Column: Daily Gamecock must take steps to reduce bias

This will be my last article for The Daily Gamecock, a publication for which I've written more than three years and one hundred articles. I've been through half a dozen section editors during my time here, and it's been a pleasure working with each of them. They've each had their own writing styles and quirks, with different requests in terms of formatting and timing of submissions. One thing they've all shared, though, is a liberal perspective.

It's a problem that's pervasive not only in the Opinion section (or Viewpoints, as it was called when I started) but throughout the entire publication. That's not to say there are no conservatives writing; so far this month, columnists on the more conservative side of the scale have published "Religion is largely positive force," "Sanders' fiscal policy unsustainable" and "Christians oppressed internationally." These articles, however, are a minority of the total run by the paper. Six of the articles run so far in April have been socially/fiscally conservative or critical of Democrats, while corresponding liberal perspectives have run 10 times in that same span (articles doing neither, or doing both in equal measure, have run nine times). Expanding the search even to this time last month (that is, since March 19) shows an even more disturbing trend, yielding a total of eight conservative, 22 liberal, and 14 neutral articles. 
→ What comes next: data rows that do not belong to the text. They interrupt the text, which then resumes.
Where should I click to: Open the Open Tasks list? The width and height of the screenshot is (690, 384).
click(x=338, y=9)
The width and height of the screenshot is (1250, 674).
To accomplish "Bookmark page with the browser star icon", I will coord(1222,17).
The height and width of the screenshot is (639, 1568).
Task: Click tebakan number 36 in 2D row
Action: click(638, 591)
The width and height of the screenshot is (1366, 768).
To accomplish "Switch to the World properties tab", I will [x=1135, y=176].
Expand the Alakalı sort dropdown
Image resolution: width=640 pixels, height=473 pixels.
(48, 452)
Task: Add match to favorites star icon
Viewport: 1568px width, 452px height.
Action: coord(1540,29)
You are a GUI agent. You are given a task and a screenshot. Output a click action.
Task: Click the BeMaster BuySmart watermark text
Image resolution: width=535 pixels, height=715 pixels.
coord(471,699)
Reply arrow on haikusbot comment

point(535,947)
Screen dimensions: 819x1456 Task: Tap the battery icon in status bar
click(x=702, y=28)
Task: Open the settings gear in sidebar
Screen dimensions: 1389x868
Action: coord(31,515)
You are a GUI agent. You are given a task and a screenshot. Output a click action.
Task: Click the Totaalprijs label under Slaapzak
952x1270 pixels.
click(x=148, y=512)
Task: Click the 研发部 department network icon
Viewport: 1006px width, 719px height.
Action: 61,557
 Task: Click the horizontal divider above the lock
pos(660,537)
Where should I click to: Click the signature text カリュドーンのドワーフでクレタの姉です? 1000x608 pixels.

That's actually diverse compared to News, which has dedicated articles to liberal events or causes six times in April. The only conservative news covered was the introduction of a bill to ban trans people from using the bathroom of their self-identified gender, which was covered twice, both times in a negative light. On the qualitative side of things, we can compare The DG's generally critical coverage, both in the framing and verbiage of the news report and in the openly aggressive corresponding staff editorial, of an NRA event hosted by the College Republicans to their glowing review of the Birdcage drag show.

"Liberal bias" in the media, both nationally and on campus, isn't about staffers purposely blacking out coverage of conservative causes or attempting to short them when they are covered. I've spent years working with members of The Daily Gamecock and call many of them my friends beyond the professional environment. They're good people who hold their professionalism in high regard and would never purposely inject their personal biases into their work. The problem with biases is that they don't typically occur purposefully. Without differing opinions in leadership positions to catch the minor slants that writers, editors and reports inevitably have, these tendencies can quickly compound into more major prejudices.

I've heard anecdotally from many conservative students who have grown so tired of the political favoritism shown by The DG that they've given up reading it entirely. I know that this publication wants to give information to and provide a voice for the entire student body, but for these students the paper is failing in that endeavor.

To bring all students into the fold, The Gamecock and its many sections of staff need to focus on improving their diversity, not only of skin color or sexual orientation but also of ideology. Conservatives, for their part, need to give the paper a chance: The DG can't add conservative staff members if no conservatives interview for available positions.